Stackdriver (Google Cloud Monitoring)

Cloudprober can natively export metrics to Google Cloud Monitoring (formerly, Stackdriver) using stackdriver surfacer. Adding stackdriver surfacer to cloudprober is as simple as adding the following stanza to the config:

surfacer {
  type: STACKDRIVER
}

This config will work if you're running on GCP and your VM (or GKE pod) has access to Cloud Monitoring (Stackdriver). If running on any other platform, you'll have to specify the GCP project where you want to send the metrics, and you'll have to configure your environment for Google Application Default Credentials.

By default, stackdriver surfacer exports metrics with the following prefix: custom.googleapis.com/cloudprober/<probe-type>/<probe>. For example, for HTTP probe named google_com, standard metrics will be exported as:

custom.googleapis.com/cloudprober/http/google_com/total
custom.googleapis.com/cloudprober/http/google_com/success
custom.googleapis.com/cloudprober/http/google_com/failure
custom.googleapis.com/cloudprober/http/google_com/latency

Here are all the config options for stackdriver surfacer:

  // GCP project name for stackdriver. If not specified and running on GCP,
  // local project is used.
  optional string project = 1;

  // If allowed_metrics_regex is specified, only metrics matching the given
  // regular expression will be exported to stackdriver. Since probe type and
  // probe name are part of the metric name, you can use this field to restrict
  // stackdriver metrics to a particular probe.
  // Example:
  // allowed_metrics_regex: ".*(http|ping).*(success|validation_failure).*"
  optional string allowed_metrics_regex = 3;

  // Monitoring URL base. Full metric URL looks like the following:
  // <monitoring_url>/<ptype>/<probe>/<metric>
  // Example:
  // custom.googleapis.com/cloudprober/http/google-homepage/latency
  optional string monitoring_url = 4
      [default = "custom.googleapis.com/cloudprober/"];

(Source: https://github.com/google/cloudprober/blob/master/surfacers/stackdriver/proto/config.proto)
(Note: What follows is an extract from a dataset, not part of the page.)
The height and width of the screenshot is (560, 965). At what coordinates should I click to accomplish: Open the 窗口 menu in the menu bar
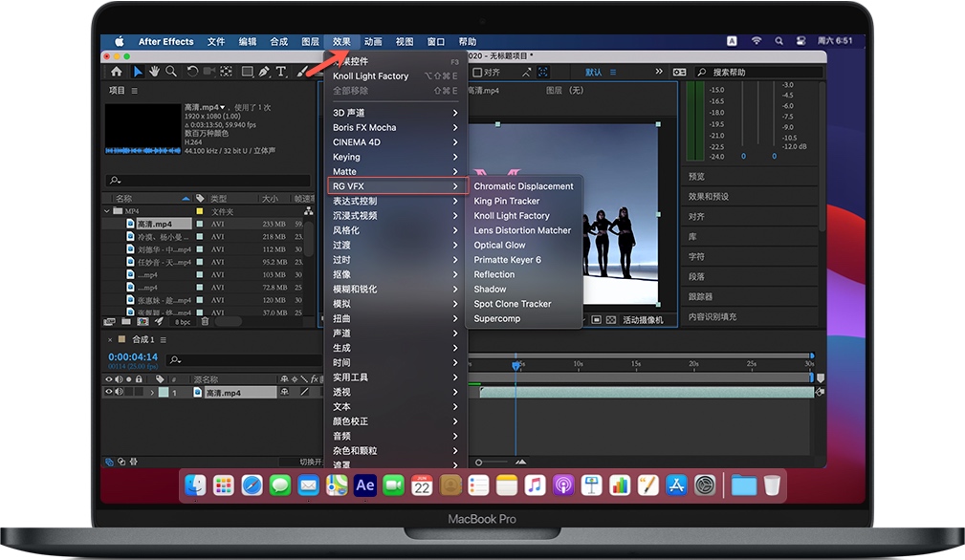(x=435, y=41)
For example, you can configure stackdriver surfacer to export only metrics that match a specific regex:

surfacer {
  stackdriver_surfacer {
    # Export only "http" probe metrics.
    allowed_metrics_regex: ".*\\/http\\/.*"
  }
}

Accessing the data

Cloudprober exports metrics to stackdriver as custom metrics. Since all cloudprober metrics are counters (total number of probes, success, latency), you'll see rates of these metrics in stackdriver metrics explorer by default. This data may not be very useful as it is (unless you're using distributions in cludprober, more on that later).
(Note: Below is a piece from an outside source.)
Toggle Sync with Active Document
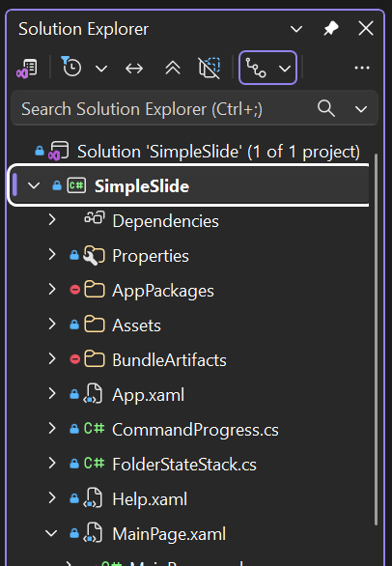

However, stackdriver now provides a powerful monitoring query language,MQL, using which we can get more useful metrics.

MQL to get failure ratio:

fetch global
| { metric 'custom.googleapis.com/cloudprober/http/google_com/failure'
  ; metric 'custom.googleapis.com/cloudprober/http/google_com/total' }
| align delta(1m)
| join
| div

MQL to get average latency for a probe:

fetch global
| { metric 'custom.googleapis.com/cloudprober/http/google_com/latency'
  ; metric 'custom.googleapis.com/cloudprober/http/google_com/success' }
| align delta(1m)
| join
| div

You can use MQL to create graphs and generate alerts. Note that in the examples here we are fetching from the “global” source (fetch global); if you're running on GCP, you can improve performance of your queries by specifying the “gce_instance” resource type: fetch gce_instance.